Small-business owners have been a persistent political sore spot for President Obama. Polls during the 2012 campaign showed he trailed Republican challenger Mitt Romney among small entrepreneurs by double-digit margins, although a late-October poll showed the gap closing to about 12 percentage points.
Many small-business owners made no secret of their unhappiness with the president's "You didn't build that" comment during a July campaign stop in Roanoke, Va., a remark heavily played up by Mr. Romney and other Republicans at their national convention in Tampa, Fla.
In December, 70 percent of owners polled by the NFIB said it was a bad time to hire or invest. Few added jobs during the month. Some 76 percent of the owners said they planned no changes in employment, 11 percent who were hiring added an average of 2.9 employees and 13 percent cut back by 1.9 workers.
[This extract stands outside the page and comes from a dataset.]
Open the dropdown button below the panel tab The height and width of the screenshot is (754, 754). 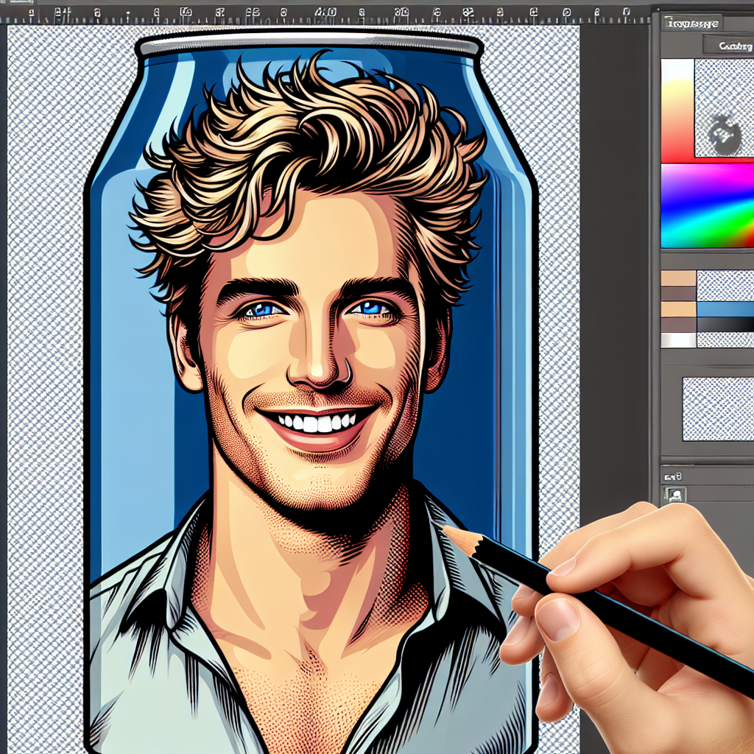coord(727,46)
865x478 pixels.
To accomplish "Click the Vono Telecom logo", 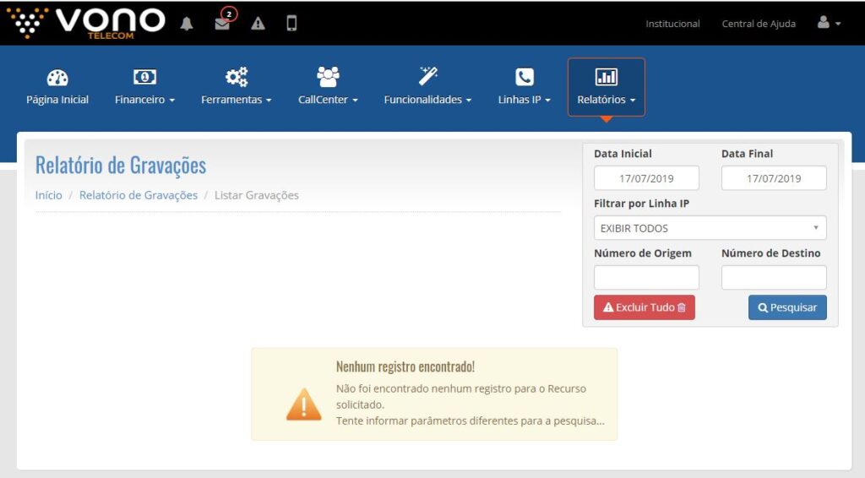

Hiring plans for smaller employers also weakened, falling from 5 percent to 1 percent of employers.
One in 4 employers cited political uncertainty as a key reason why they were not expanding. They listed the top business problems in the way of hiring as taxes (23 percent) and regulations (21 percent). Poor sales came in third at 19 percent.
"December's reading is certainly not typical during a recovery," the NFIB said.
Sales showed some improvement but still weren't a positive for small businesses: 18 percent of owners reported higher sales, compared with 30 percent reporting lower sales. That was a 5-point improvement from the previous month.
The appetite for loans for expansion also has failed to pick up for small businesses.
"Desire for new lines of credit is weak among small business owners," the NFIB survey said. Fifty-two percent are not looking for loans, and 29 percent said their credit needs had been met.
But some businesses are doing well.
Gnome Games, based in Green Bay, Wis., was inversely affected by the fiscal cliff.
"Personally, I'm very optimistic," Gnome Games CEO Pat Fuge said. "When people don't take vacations, they escape with a board game or card game."
At Kimmie Candy Co., sales have been growing 20 percent each year over the past few years, largely because of exports, which make up about 20 percent of the company's business.
"People eat candy when they're happy, and they eat candy when they're depressed, and they give candy when they're in love," said Joseph Dutra, president and CEO of Kimmie Candy, based in Reno, Nev. "It's an affordable treat that makes people feel good. So we're kind of in the perfect business."